Cheguei perto com cuidado, olhei o corpo e as patas à procura das tais listrinhas. Nada. Ainda assim, como não sou boa de vista, tenho instinto sanguinário e detesto picadas de modo geral, não ia desperdiçar a oportunidade. É hoje pensei, é hoje que acabo com ele. Há dias eu o procurava, mas o desgraçado fugia, sumia, se camuflava, me deixava com cara de idiota no meio da sala, vasculhando todos os cantos à toa. E agora lá estava ele, vítima indefesa, pregado bem no meio da parede branca. Mesmo assim, era preciso agir com cautela. São espertos, os da raça dele, um deslize e já era. Planejei o ataque com pressa, sem tirar o olho dele. É preciso usar um objeto grande e firme e dar um golpe rápido e forte, me lembrei do namorado, caçador de mosquitos experiente e bem-sucedido. Mas eu estava no trabalho, sem um jornal, sem um objeto que se encaixasse nas especificações. E mais, sendo a sala toda de madeira escura, se perdesse a chance sabe-se lá quando ia ter outra. Parti pra cima com o que tinha: dois guardanapos usados pra comer um sanduíche. Pequenos, molengos, mas guerra é guerra. Falhei, claro. O bicho saiu voando, rindo da minha cara. Ah, mas o sangue me subiu à cabeça. Não vai ficar assim, não, infeliz. Se não foi com os guardanapos, vai ser com as mãos mesmo.

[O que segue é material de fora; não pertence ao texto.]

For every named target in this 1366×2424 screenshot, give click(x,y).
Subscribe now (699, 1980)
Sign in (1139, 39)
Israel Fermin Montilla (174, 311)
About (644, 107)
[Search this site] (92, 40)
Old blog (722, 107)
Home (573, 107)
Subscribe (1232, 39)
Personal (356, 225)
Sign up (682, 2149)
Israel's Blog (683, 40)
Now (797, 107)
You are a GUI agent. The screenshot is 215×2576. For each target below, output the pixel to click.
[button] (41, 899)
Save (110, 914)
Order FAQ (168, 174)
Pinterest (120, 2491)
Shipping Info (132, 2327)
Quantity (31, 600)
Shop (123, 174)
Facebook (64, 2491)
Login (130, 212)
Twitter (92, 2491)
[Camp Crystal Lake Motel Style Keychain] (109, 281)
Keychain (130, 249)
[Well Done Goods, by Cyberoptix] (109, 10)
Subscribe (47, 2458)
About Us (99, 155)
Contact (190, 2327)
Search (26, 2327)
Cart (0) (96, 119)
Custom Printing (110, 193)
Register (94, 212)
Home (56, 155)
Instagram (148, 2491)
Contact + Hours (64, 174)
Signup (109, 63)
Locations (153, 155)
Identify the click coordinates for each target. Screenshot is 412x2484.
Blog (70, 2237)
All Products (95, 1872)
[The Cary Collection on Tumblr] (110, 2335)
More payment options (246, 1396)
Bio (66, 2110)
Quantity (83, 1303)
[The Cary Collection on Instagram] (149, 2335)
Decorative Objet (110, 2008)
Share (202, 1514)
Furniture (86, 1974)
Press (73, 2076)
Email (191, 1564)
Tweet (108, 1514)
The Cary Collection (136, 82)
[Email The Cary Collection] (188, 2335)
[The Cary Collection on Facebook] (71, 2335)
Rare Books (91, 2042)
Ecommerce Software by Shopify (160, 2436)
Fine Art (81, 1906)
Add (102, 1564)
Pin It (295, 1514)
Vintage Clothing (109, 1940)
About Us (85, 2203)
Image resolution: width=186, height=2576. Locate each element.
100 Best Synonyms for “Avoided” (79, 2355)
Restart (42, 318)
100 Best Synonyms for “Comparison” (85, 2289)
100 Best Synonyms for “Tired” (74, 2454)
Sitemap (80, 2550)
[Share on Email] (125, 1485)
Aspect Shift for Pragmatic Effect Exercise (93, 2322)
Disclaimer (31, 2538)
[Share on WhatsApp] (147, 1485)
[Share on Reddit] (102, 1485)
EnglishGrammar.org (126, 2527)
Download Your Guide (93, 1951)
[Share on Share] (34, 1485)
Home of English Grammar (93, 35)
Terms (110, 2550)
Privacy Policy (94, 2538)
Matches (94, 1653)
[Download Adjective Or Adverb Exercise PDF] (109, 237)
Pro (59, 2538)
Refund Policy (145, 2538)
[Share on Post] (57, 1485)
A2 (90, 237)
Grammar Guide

Sou boa nisso até, volta e meia acerto.  Saí rodopiando pela sala, batendo palmas sem parar, acompanhando o voo frenético do mosquito. Mosquito burro, pousou de novo. Pensou que estivesse livre do perigo, né? Ledo engano. Ou vai ver ele estava só brincando comigo, confiante e abusado como os mosquitos geralmente são. O grau de dificuldade havia subido, ele agora estava estacionado em uma lâmina fininha de uma persiana de alumínio, que ainda por cima oscilava por conta da proximidade com o ar-condicionado. Só um golpe muito ninja mesmo daria conta daquilo. Foquei, respirei, era tudo ou nada, tipo final olímpica. Bati a palma mais forte, mais concentrada que consegui. Medalha de ouro. Cortei o dedo, mas valeu. O Brasil pode estar perdendo a guerra pro aedes, mas comigo não tem disso, não. Matei.